Ten suggestions to share

Many clients are confident that their generous donations are having a positive impact upon the nonprofit organizations and causes that are most important to them. Consequently, they don’t seek the advice of their financial, tax and legal advisors in this area, even though the advisors can be helpful in numerous ways that will enable them to have an even greater effect on their favorite charities.

Other clients need guidance in their charitable efforts and may not know where to turn for help. Some may be charitably minded clients who’ve had or will soon have a liquidity event that will enable them to be more generous in their contributions, while others may be longtime donors who may question whether they’re having the impact they envisioned or whether they should continue to support the same causes and charities or explore different options.

While most advisors feel that it’s not their responsibility to identify charities that clients should support, they can help many of their clients understand how to best vet and work with nonprofit organizations. As a result, their clients will be able to feel a greater sense of confidence, accomplishment, satisfaction and pride in knowing that their support is having a significant effect.

10 Suggestions

Here are 10 suggestions that advisors can share with their clients. When evaluating charities, clients should:

1. Look at the charity’s mission and determine if this is important to them. In an email, Carolyn O’Brien from MissionBridge Philanthropy LLC states, “Effective philanthropy starts with a clear purpose,” so the missions of the donors and their grantees need to be aligned.

2. Review the financial information. Is it transparent and recent? Are the expenses in line with the budget? Has the budget increased or decreased in recent years? Look through the current Form 990 and verify its tax-exempt status.

3. Look at the outcomes. How many people has the organization helped, and has that increased or decreased over time? Given the size and budget, is that number reasonable? Catherine Chapman from Fullanthropy says via email that “Great nonprofits must create lasting change for their clients and the community through the services that they offer” and the services rendered should “be documented in the form of outcomes.”

4. Talk or meet with the organization’s leadership if the donation is significant enough. Has there been much turnover of key staff members? How can the donation be best utilized? Who will be the contact person for the donor?

5. Identify who’s on the board of directors. Are there many or few board members? Are they business or community leaders? Especially if a donor is considering joining a board, they should meet with some board members.

6. Look at the main supporters. Are there many funders or few? Have key funders been involved for some time? Does the client know any supporters?

7. Discuss with the leadership how the donor can be most helpful. Besides financial contributions, are there other ways that the donor can help? It’s important that donors don’t demand too much of the charities they support, especially when their donation to a Section 501(c)(3) organization isn’t significant and its staff is small. Clear communication is essential to help ensure long-term relationships.

8. Visit the organization if possible or volunteer to really get to know the people and quality of the work.

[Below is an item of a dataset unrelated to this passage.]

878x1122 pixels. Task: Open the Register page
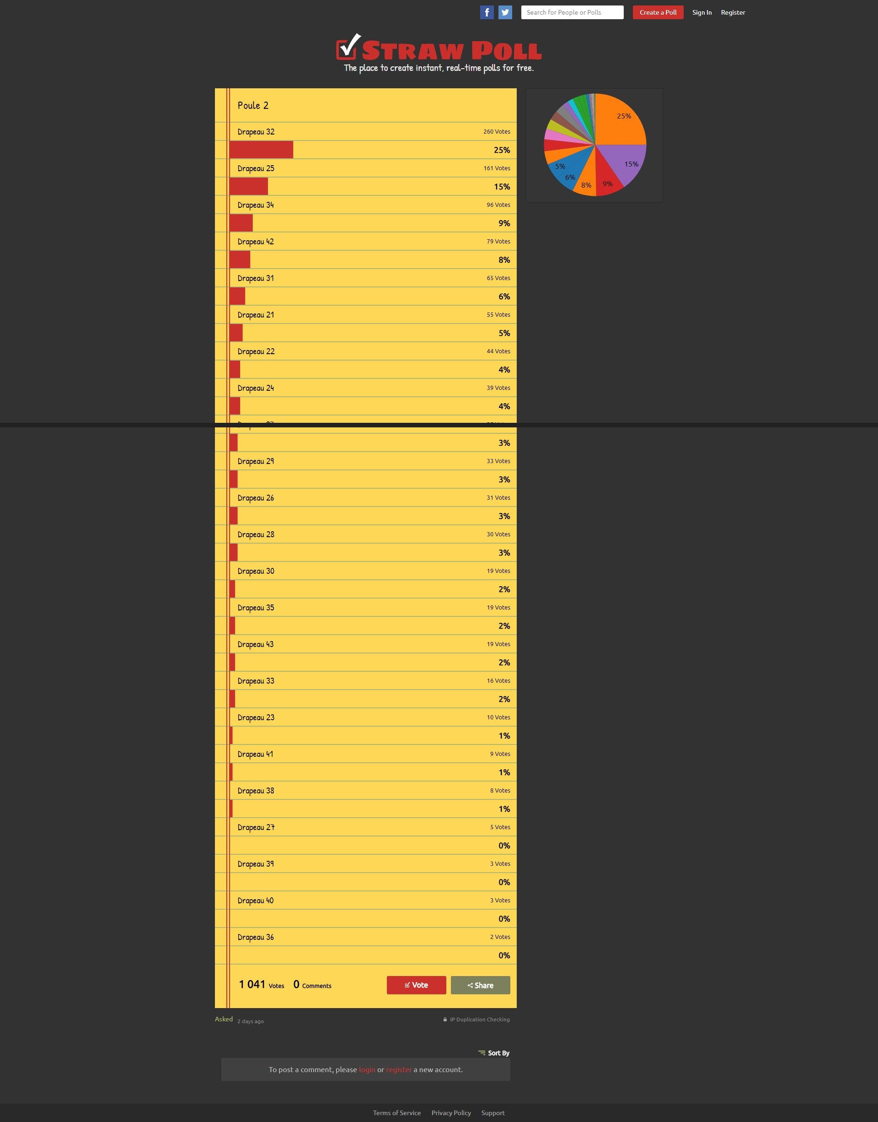733,12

9. Determine the charity’s reputation.

10. Have a good feeling about the organization and feel that their contributions and efforts are appreciated. Susan Winer from Strategic Philanthropy Ltd. said via email, “When donors consider a gift or grant to an organization they are, in essence, creating a partnership that is (or should be) based on open and honest communication about intent, capacity, alignment of interests and financial stability.”

Outside Sources

Should clients need further help, there are numerous options available. For various reasons, many clients don’t expect, and often don’t want, their attorneys, financial advisors or accountants to help them at a deep level or manage all of their charitable activities, yet they would welcome their advisors’ help or direction in getting started or in referring them to outside sources.

Some professional advisors refer their clients who need more assistance to philanthropic advisory firms. These firms strictly help their clients achieve their philanthropic goals and don’t provide financial, tax or legal advice. They may help with developing a charitable mission, involving the next generation in the family’s philanthropic activities, identifying worthy grantees, conducting site visits or assisting them in working with their grantees.

Advisors can also refer their clients to member organizations that have educational conferences and resources for donors, such as the National Center for Family Philanthropy and Exponent Philanthropy. Because the number of donor-advised funds (DAFs) has increased significantly in recent years, some of these DAF sponsors have increased the help they’re providing to their donors. For instance, the American Endowment Foundation DAF now provides helpful content for donors, as well as for professional advisors, and refers its donors to some of the leading philanthropic advisory firms in the country when appropriate.

Everyone benefits when financial, legal and tax advisors engage in the charitable conversation with their clients and ascertain their needs and desires pertaining to their current and future philanthropic goals. Client relationships are deepened, clients are more likely to have the impact they envision, and charities benefit by receiving the support they need that can put them in a better position to help them fulfill their missions.